The fact that he began "at home" - cutting 30 percent of his own staff, bodes well for his intentions. In his state of the state address, Riley outlined that and other plans, all designed to combat the $500 million deficit looming in Alabama's future.
Many of his suggestions were bitingly accurate and well considered. The amount of traveling costs incurred by the Siegelman and other previous administrations is staggering. By limiting that travel to "vital" missions only, the governor is well on his way to decreasing that particular line item. Reducing the number of cars in the state fleet is also a good idea, but not as good as replacing the larger, gas guzzling status cars with smaller economy versions.
His subtle suggestion that the government will take the "Mobile" solution toward education was also effective.

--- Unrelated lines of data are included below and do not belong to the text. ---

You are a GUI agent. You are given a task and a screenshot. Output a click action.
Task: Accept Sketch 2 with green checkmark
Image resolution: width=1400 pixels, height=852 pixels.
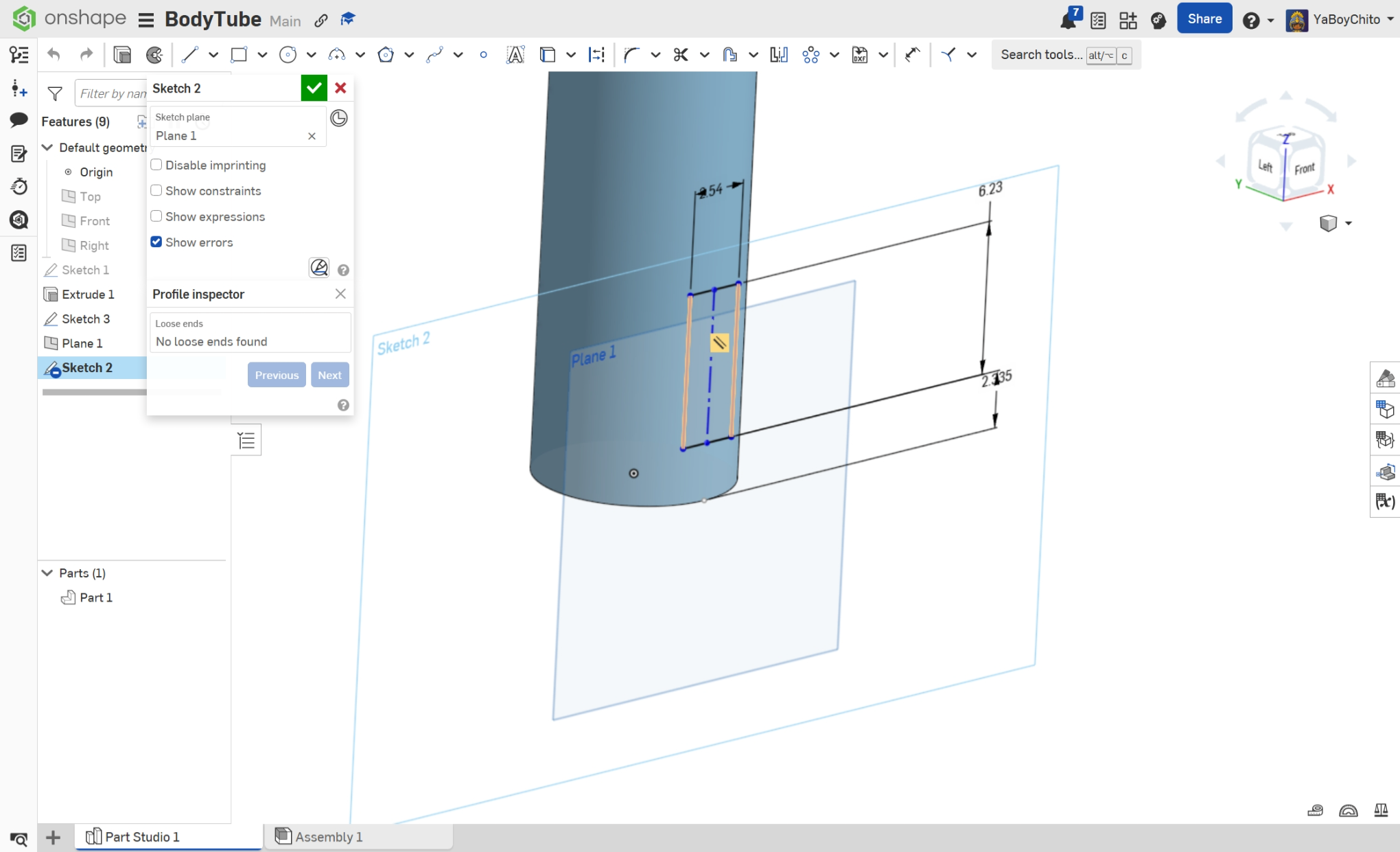coord(314,88)
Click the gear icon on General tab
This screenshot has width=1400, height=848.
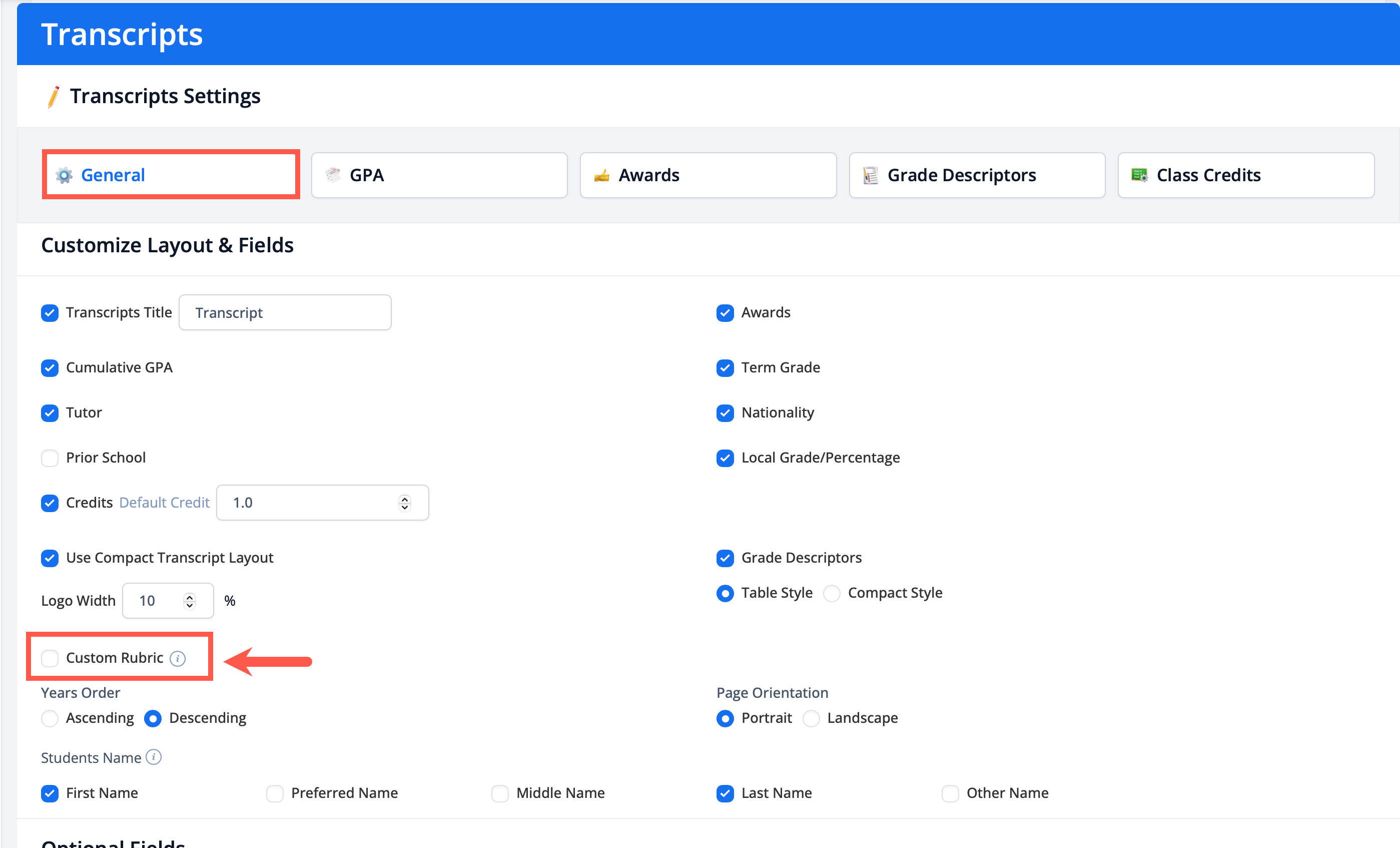click(64, 175)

Like that city did, when it had trouble passing a tax hike, Riley implied that the first programs would be cut in the school programs if necessary would be the athletic ones - a painful blow to a state which prizes its high school teams.
But a government is not a business, and the governor needs to remember that it is there to serve the people, not just provide services for the people. There is a difference. A businessman can cut his losses and eliminate deadwood without being obligated to consider the overall impact his actions will have on those losses. In government, those losses are human beings who rely on the government. The concept of closing mental health centers and consolidating others means that the service is removed, yes, but also that those in dire need of the services are left without. He wants each department - including the Department of Corrections and the Judicial Department, to cut back by five percent. This will only slow down an already bogged court system and stress an already overcrowded prison system, and may well create more problems than it solves.
Riley wants to prevent drastic losses in personnel with his slash and burn technique, but that plan will also cause dramatic losses in personnel.
He must be careful in his method, lest it become a matter of cutting off his nose to spite his face.
There are no easy answers
- if there were, they would have been found by now. No amount of rhetoric can disguise the fact that the state is in dire financial trouble. No amount of rhetoric can disguise the fact that whether the governor cuts jobs to eliminate waste and duplication, or the governor eliminates jobs simply because the funds aren't there - those jobs are gone.